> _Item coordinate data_
>>>
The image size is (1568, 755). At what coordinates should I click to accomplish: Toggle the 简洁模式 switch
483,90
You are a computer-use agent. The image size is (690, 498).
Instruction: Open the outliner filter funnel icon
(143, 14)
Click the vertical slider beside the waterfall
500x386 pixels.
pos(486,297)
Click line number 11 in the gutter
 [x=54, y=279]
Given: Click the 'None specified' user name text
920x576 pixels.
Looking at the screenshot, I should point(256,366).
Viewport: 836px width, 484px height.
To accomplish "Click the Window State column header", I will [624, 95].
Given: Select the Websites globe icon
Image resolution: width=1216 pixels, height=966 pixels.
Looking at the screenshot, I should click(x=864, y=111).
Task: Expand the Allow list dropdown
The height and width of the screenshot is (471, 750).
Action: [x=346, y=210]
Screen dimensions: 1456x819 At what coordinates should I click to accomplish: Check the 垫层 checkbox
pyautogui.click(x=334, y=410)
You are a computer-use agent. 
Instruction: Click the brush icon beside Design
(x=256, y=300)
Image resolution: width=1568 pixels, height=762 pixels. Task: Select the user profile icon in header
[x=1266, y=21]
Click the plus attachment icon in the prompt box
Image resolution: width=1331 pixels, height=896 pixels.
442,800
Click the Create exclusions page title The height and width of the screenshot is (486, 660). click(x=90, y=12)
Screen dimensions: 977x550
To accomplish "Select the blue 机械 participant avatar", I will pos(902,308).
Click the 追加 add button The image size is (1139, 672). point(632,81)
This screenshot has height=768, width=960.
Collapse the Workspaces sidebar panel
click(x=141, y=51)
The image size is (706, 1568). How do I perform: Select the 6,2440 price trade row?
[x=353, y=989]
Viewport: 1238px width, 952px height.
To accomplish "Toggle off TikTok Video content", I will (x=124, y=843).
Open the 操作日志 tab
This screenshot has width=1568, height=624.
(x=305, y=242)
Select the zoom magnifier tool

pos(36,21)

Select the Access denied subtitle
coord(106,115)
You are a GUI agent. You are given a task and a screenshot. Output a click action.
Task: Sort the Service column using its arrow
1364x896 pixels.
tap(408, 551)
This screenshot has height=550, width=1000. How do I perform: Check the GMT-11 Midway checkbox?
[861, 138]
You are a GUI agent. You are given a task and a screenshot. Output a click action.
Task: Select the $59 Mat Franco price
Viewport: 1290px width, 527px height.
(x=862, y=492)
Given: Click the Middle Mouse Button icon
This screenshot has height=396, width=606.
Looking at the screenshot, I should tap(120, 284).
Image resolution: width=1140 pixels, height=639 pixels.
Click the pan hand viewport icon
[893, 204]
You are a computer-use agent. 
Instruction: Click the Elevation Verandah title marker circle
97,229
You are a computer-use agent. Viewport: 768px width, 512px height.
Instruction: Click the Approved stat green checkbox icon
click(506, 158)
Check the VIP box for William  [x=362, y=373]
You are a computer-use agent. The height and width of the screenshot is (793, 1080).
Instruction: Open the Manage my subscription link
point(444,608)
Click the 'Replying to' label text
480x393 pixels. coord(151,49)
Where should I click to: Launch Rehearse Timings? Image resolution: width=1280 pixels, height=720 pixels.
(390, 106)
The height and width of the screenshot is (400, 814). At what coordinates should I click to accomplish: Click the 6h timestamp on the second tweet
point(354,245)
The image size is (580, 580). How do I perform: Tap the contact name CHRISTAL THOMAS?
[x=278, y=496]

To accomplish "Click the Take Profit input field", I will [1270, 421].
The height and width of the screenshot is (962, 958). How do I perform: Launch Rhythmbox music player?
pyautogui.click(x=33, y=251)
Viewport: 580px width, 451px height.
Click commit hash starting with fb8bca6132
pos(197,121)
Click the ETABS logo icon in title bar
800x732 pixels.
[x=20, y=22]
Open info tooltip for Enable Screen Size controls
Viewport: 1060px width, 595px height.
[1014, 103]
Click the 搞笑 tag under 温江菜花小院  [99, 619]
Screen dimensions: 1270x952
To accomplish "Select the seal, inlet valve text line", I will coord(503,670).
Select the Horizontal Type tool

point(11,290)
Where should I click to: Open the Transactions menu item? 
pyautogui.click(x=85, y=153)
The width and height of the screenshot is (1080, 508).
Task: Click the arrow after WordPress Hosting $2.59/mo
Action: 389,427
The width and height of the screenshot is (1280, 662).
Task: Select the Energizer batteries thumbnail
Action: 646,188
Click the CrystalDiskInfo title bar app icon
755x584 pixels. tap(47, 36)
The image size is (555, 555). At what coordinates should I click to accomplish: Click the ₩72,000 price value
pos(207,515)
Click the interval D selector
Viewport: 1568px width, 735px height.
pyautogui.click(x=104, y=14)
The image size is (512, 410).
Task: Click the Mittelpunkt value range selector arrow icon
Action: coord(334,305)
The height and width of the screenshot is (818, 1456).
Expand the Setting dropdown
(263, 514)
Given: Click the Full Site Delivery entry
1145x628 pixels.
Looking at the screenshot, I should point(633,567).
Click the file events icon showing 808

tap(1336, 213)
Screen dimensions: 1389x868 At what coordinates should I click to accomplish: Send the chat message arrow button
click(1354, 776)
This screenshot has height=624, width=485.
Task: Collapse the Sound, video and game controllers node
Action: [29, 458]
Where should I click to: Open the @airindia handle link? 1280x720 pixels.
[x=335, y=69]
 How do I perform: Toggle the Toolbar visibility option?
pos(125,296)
<<<
> _Given task_
Express every line of the rows above as a Markdown table with two columns, No. and Text, numbering the lines in order and omitting blank ones.

> _Written solution_
| No. | Text |
|---|---|
| 1 | The image size is (1568, 755). At what coordinates should I click to accomplish: Toggle the 简洁模式 switch |
| 2 | 483,90 |
| 3 | You are a computer-use agent. The image size is (690, 498). |
| 4 | Instruction: Open the outliner filter funnel icon |
| 5 | (143, 14) |
| 6 | Click the vertical slider beside the waterfall |
| 7 | 500x386 pixels. |
| 8 | pos(486,297) |
| 9 | Click line number 11 in the gutter |
| 10 |  [x=54, y=279] |
| 11 | Given: Click the 'None specified' user name text |
| 12 | 920x576 pixels. |
| 13 | Looking at the screenshot, I should point(256,366). |
| 14 | Viewport: 836px width, 484px height. |
| 15 | To accomplish "Click the Window State column header", I will [624, 95]. |
| 16 | Given: Select the Websites globe icon |
| 17 | Image resolution: width=1216 pixels, height=966 pixels. |
| 18 | Looking at the screenshot, I should click(x=864, y=111). |
| 19 | Task: Expand the Allow list dropdown |
| 20 | The height and width of the screenshot is (471, 750). |
| 21 | Action: [x=346, y=210] |
| 22 | Screen dimensions: 1456x819 At what coordinates should I click to accomplish: Check the 垫层 checkbox |
| 23 | pyautogui.click(x=334, y=410) |
| 24 | You are a computer-use agent.  |
| 25 | Instruction: Click the brush icon beside Design |
| 26 | (x=256, y=300) |
| 27 | Image resolution: width=1568 pixels, height=762 pixels. Task: Select the user profile icon in header |
| 28 | [x=1266, y=21] |
| 29 | Click the plus attachment icon in the prompt box |
| 30 | Image resolution: width=1331 pixels, height=896 pixels. |
| 31 | 442,800 |
| 32 | Click the Create exclusions page title The height and width of the screenshot is (486, 660). click(x=90, y=12) |
| 33 | Screen dimensions: 977x550 |
| 34 | To accomplish "Select the blue 机械 participant avatar", I will pos(902,308). |
| 35 | Click the 追加 add button The image size is (1139, 672). point(632,81) |
| 36 | This screenshot has height=768, width=960. |
| 37 | Collapse the Workspaces sidebar panel |
| 38 | click(x=141, y=51) |
| 39 | The image size is (706, 1568). How do I perform: Select the 6,2440 price trade row? |
| 40 | [x=353, y=989] |
| 41 | Viewport: 1238px width, 952px height. |
| 42 | To accomplish "Toggle off TikTok Video content", I will (x=124, y=843). |
| 43 | Open the 操作日志 tab |
| 44 | This screenshot has width=1568, height=624. |
| 45 | (x=305, y=242) |
| 46 | Select the zoom magnifier tool |
| 47 | pos(36,21) |
| 48 | Select the Access denied subtitle |
| 49 | coord(106,115) |
| 50 | You are a GUI agent. You are given a task and a screenshot. Output a click action. |
| 51 | Task: Sort the Service column using its arrow |
| 52 | 1364x896 pixels. |
| 53 | tap(408, 551) |
| 54 | This screenshot has height=550, width=1000. How do I perform: Check the GMT-11 Midway checkbox? |
| 55 | [861, 138] |
| 56 | You are a GUI agent. You are given a task and a screenshot. Output a click action. |
| 57 | Task: Select the $59 Mat Franco price |
| 58 | Viewport: 1290px width, 527px height. |
| 59 | (x=862, y=492) |
| 60 | Given: Click the Middle Mouse Button icon |
| 61 | This screenshot has height=396, width=606. |
| 62 | Looking at the screenshot, I should tap(120, 284). |
| 63 | Image resolution: width=1140 pixels, height=639 pixels. |
| 64 | Click the pan hand viewport icon |
| 65 | [893, 204] |
| 66 | You are a computer-use agent.  |
| 67 | Instruction: Click the Elevation Verandah title marker circle |
| 68 | 97,229 |
| 69 | You are a computer-use agent. Viewport: 768px width, 512px height. |
| 70 | Instruction: Click the Approved stat green checkbox icon |
| 71 | click(506, 158) |
| 72 | Check the VIP box for William  [x=362, y=373] |
| 73 | You are a computer-use agent. The height and width of the screenshot is (793, 1080). |
| 74 | Instruction: Open the Manage my subscription link |
| 75 | point(444,608) |
| 76 | Click the 'Replying to' label text |
| 77 | 480x393 pixels. coord(151,49) |
| 78 | Where should I click to: Launch Rehearse Timings? Image resolution: width=1280 pixels, height=720 pixels. |
| 79 | (390, 106) |
| 80 | The height and width of the screenshot is (400, 814). At what coordinates should I click to accomplish: Click the 6h timestamp on the second tweet |
| 81 | point(354,245) |
| 82 | The image size is (580, 580). How do I perform: Tap the contact name CHRISTAL THOMAS? |
| 83 | [x=278, y=496] |
| 84 | To accomplish "Click the Take Profit input field", I will [1270, 421]. |
| 85 | The height and width of the screenshot is (962, 958). How do I perform: Launch Rhythmbox music player? |
| 86 | pyautogui.click(x=33, y=251) |
| 87 | Viewport: 580px width, 451px height. |
| 88 | Click commit hash starting with fb8bca6132 |
| 89 | pos(197,121) |
| 90 | Click the ETABS logo icon in title bar |
| 91 | 800x732 pixels. |
| 92 | [x=20, y=22] |
| 93 | Open info tooltip for Enable Screen Size controls |
| 94 | Viewport: 1060px width, 595px height. |
| 95 | [1014, 103] |
| 96 | Click the 搞笑 tag under 温江菜花小院  [99, 619] |
| 97 | Screen dimensions: 1270x952 |
| 98 | To accomplish "Select the seal, inlet valve text line", I will coord(503,670). |
| 99 | Select the Horizontal Type tool |
| 100 | point(11,290) |
| 101 | Where should I click to: Open the Transactions menu item?  |
| 102 | pyautogui.click(x=85, y=153) |
| 103 | The width and height of the screenshot is (1080, 508). |
| 104 | Task: Click the arrow after WordPress Hosting $2.59/mo |
| 105 | Action: 389,427 |
| 106 | The width and height of the screenshot is (1280, 662). |
| 107 | Task: Select the Energizer batteries thumbnail |
| 108 | Action: 646,188 |
| 109 | Click the CrystalDiskInfo title bar app icon |
| 110 | 755x584 pixels. tap(47, 36) |
| 111 | The image size is (555, 555). At what coordinates should I click to accomplish: Click the ₩72,000 price value |
| 112 | pos(207,515) |
| 113 | Click the interval D selector |
| 114 | Viewport: 1568px width, 735px height. |
| 115 | pyautogui.click(x=104, y=14) |
| 116 | The image size is (512, 410). |
| 117 | Task: Click the Mittelpunkt value range selector arrow icon |
| 118 | Action: coord(334,305) |
| 119 | The height and width of the screenshot is (818, 1456). |
| 120 | Expand the Setting dropdown |
| 121 | (263, 514) |
| 122 | Given: Click the Full Site Delivery entry |
| 123 | 1145x628 pixels. |
| 124 | Looking at the screenshot, I should point(633,567). |
| 125 | Click the file events icon showing 808 |
| 126 | tap(1336, 213) |
| 127 | Screen dimensions: 1389x868 At what coordinates should I click to accomplish: Send the chat message arrow button |
| 128 | click(1354, 776) |
| 129 | This screenshot has height=624, width=485. |
| 130 | Task: Collapse the Sound, video and game controllers node |
| 131 | Action: [29, 458] |
| 132 | Where should I click to: Open the @airindia handle link? 1280x720 pixels. |
| 133 | [x=335, y=69] |
| 134 |  How do I perform: Toggle the Toolbar visibility option? |
| 135 | pos(125,296) |